A robotic hand developed by a team of Northern Illinois University engineering students has the potential to change the lives of amputees – at about 1 percent of the cost of similar prosthetics currently on the market.
The team of three students set out in summer 2016 to develop a functional, low-cost prosthetic hand that could benefit the uninsured or people living in poverty.
“In the Third World, if you lose your hand you lose your ability to work,” team member Mackenzie Franklin of Woodridge said. “You could go from being a productive craftsman to starving to death in the space of a month.”
While there are open-source designs for hooks and body-powered hands, the students wanted to create a more sophisticated design powered by electromyography, or EMG, which uses electrical signals created by the muscles in the arm.
The hand the students developed is a fraction of the weight of similar hands on the market.

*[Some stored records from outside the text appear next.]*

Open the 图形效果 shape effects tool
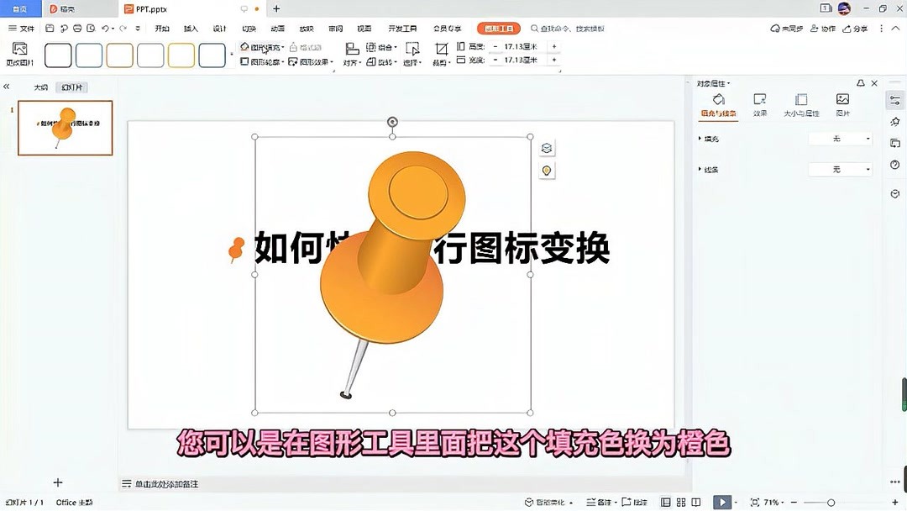907x511 pixels. [x=313, y=61]
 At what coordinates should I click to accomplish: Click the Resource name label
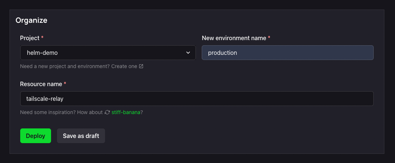click(x=41, y=84)
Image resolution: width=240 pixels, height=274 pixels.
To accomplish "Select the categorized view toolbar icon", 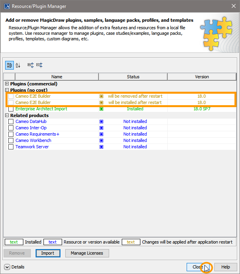I will 9,65.
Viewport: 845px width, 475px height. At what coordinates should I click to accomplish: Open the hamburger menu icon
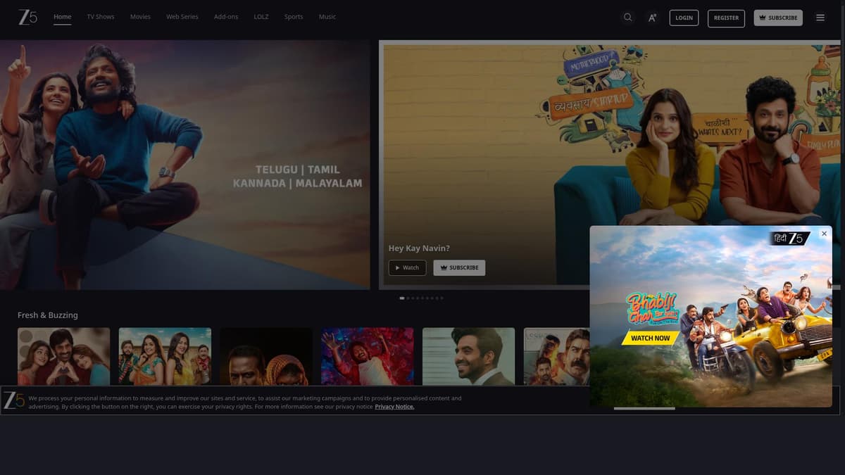click(x=820, y=18)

It can perform a gripping motion by pinching the index and middle finger against the thumb. The grip force is enough to pick up and hold light objects, like a cup or a hand tool.
Team member Nathan Freitag of Batavia said the project gave the team members a taste of the trial and error process inherent in engineering design.
“You’d get something working and something else would break. There was a lot of debugging,” he said. “[Still], the idea that we could save people tens of thousands of dollars and make life easier for patients was very interesting to me.”
While the prosthetic is still in development, the team estimates it could be produced at a cost of around $300 to $500 – a far cry from the $20,000 they said they found existing EMG hands selling for.
The team presented a prototype of the prosthesis for its senior design project, a capstone project all undergraduates in the NIU College of Engineering and Engineering Technology complete as a graduation requirement. The hand, which the team dubbed A.D.A.P.T., won first place in the electrical engineering division of the senior design contest, though it lost the overall prize to a Mars rover from the mechanical engineering division.
Though all three teammates graduated from NIU in spring 2017, they said they plan to continue working together to refine the A.D.A.P.T., which has become a labor of love.
“We already know a lot of ways we can improve upon it,” teammate Lukas Bonnen of Byron said. “We’re trying to remain patient-oriented. It’s got some road to travel, but it’s on its way.”
For Franklin, the most satisfying moment of the project’s development was when their test subject, a man who had lost his hand, tried it for the first time. The team is using feedback from patient trials to further improve the next prototype.
“Going to the patient was a big deal for me,” she said. “Proof of concept on ourselves was one thing; proof of concept on an amputee was another thing entirely.”